Chitranna (; also known as lemon-rice) is a rice-based dish widely prepared in South India. It is prepared by mixing cooked rice with a special seasoning called Oggarane or Gojju. Characteristic for the seasoning are mustard seeds, fried lentils, peanuts, curry leaves, chillies, lemon juice and other optional items such as  scrapes of unripe mango. Added Turmeric powder gives Chitranna its yellow color.

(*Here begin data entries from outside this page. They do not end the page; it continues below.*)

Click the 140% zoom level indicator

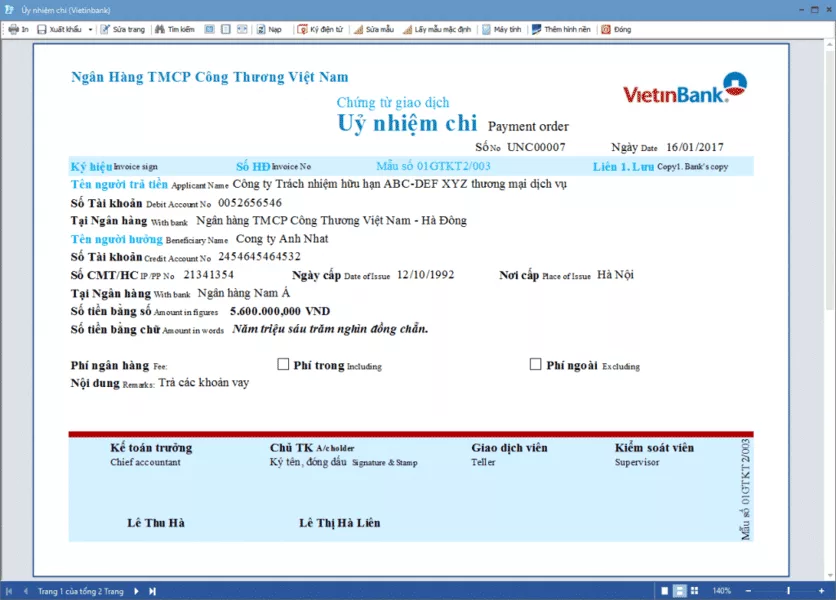coord(722,591)
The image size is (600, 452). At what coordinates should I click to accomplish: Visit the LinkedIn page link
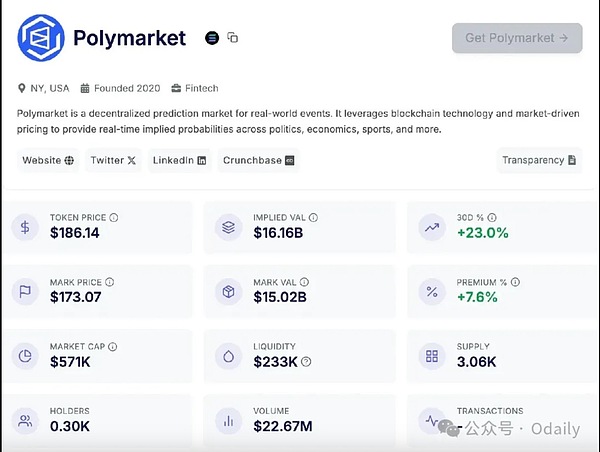179,160
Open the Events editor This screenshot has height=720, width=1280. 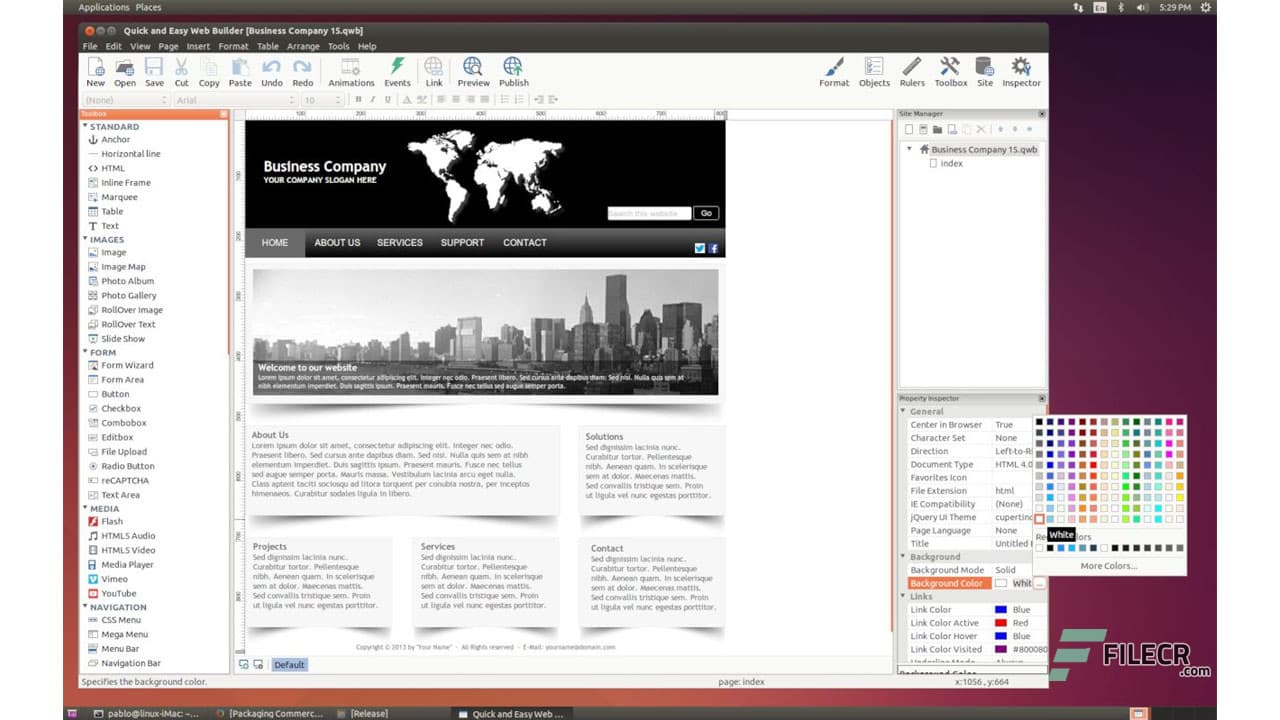[x=397, y=70]
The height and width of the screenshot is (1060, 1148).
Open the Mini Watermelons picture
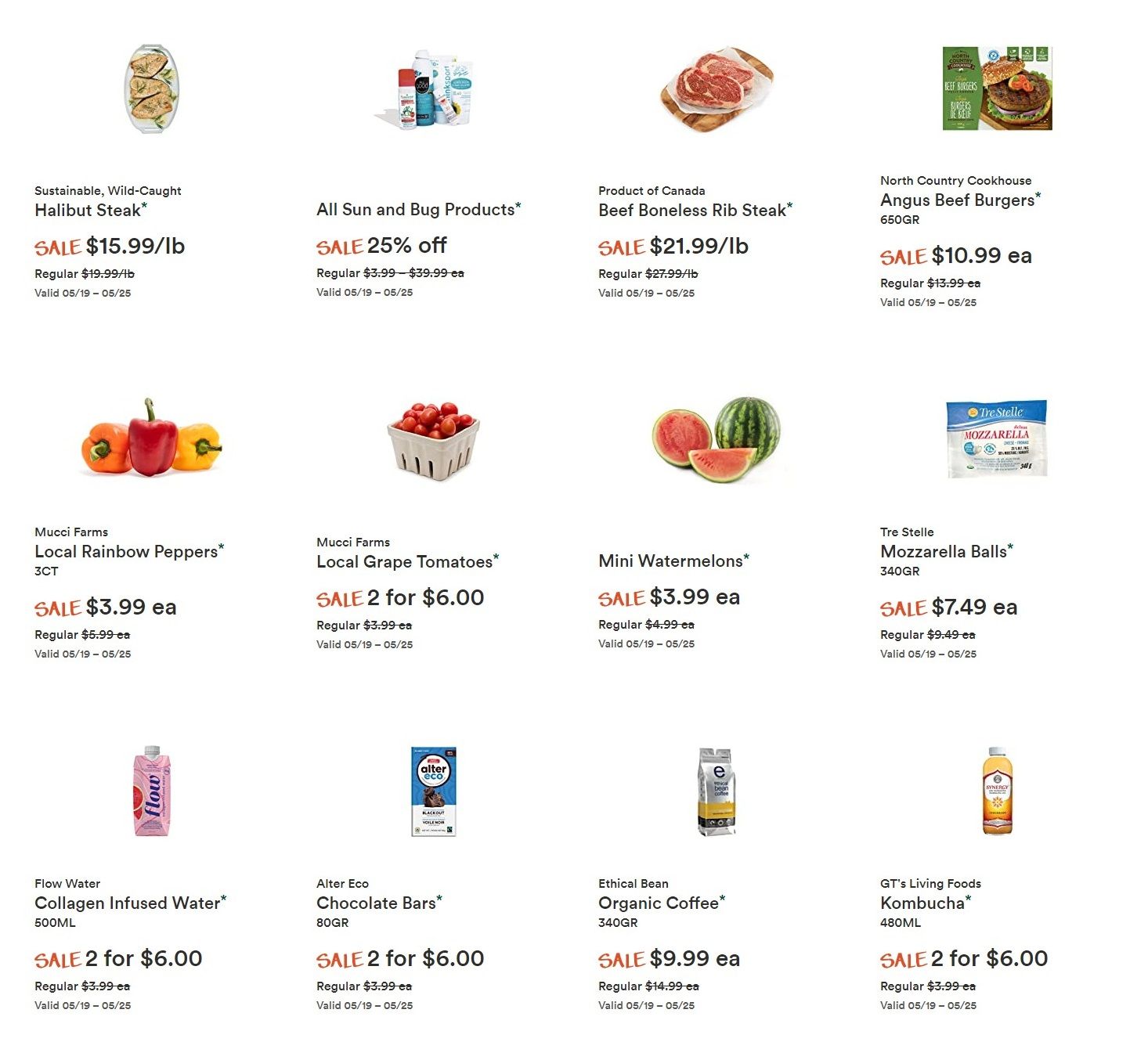click(716, 438)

Garlic and onions are also used in the seasoning by some, although traditionally they do not form part of the recipe.
The dish is especially popular in the south Indian state of Karnataka, where it has become a part of the daily diet.

History
Chitranna rice dish finds mention in medieval Indian cookbooks Manasollasa (1130 AD) and Pakadarpana (1200 AD) as "Chitrapaka".

Varieties
Depending on the ingredients, various types of Chitranna can be prepared:
 Nimbehannu Chitranna () : This is the famous 'Lemon Rice' prepared by mixing cooked rice with turmeric and lemon juice

 Eerulli Chitranna () : Onion Chitranna; Fried onion, mustard seeds, split chickpeas and green chillies are mixed with cooked rice
 Mavinakayi Chitranna () : Mango Chitranna; Raw, unripe mango is ground into a paste and mixed with cooked rice
 Kayi-Sasive Chitranna () : Grated coconut and mustard seeds are ground into a paste and mixed with cooked rice
 Heralekayi Chitranna () : This is made by using Citron Lime and Rice.